■ **Information shown**:
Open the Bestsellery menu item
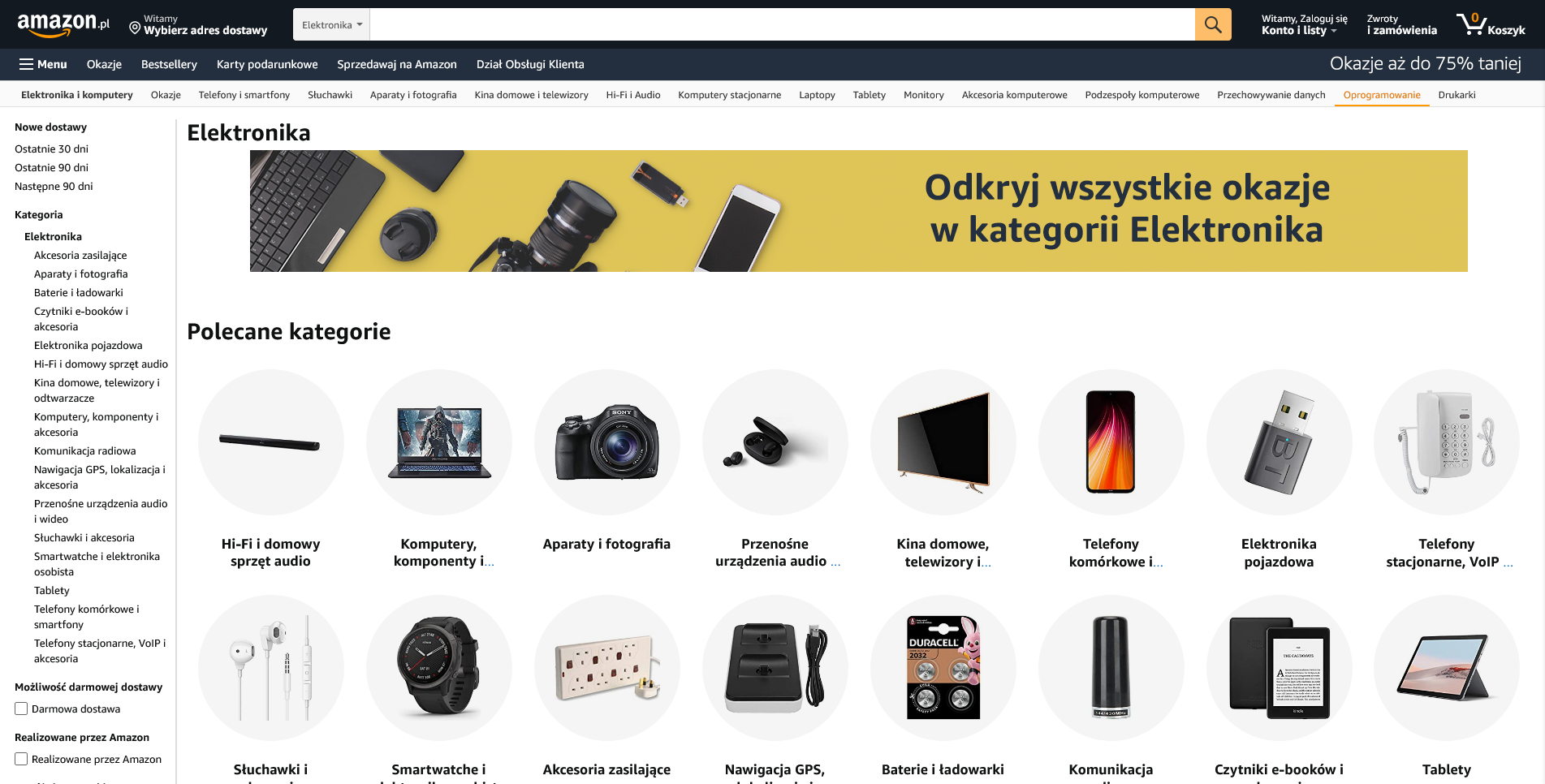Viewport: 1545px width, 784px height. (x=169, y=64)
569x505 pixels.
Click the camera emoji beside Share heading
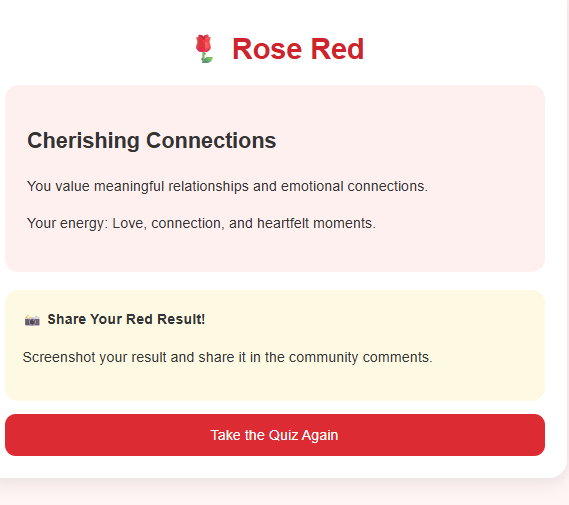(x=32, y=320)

■ **Exercise details**: Output the span from the line with "569x505 pixels." through the last line of the data, inclusive and exact, and omit every picture.

■ **Exercise response**:
569x505 pixels.
Click the camera emoji beside Share heading
(x=32, y=320)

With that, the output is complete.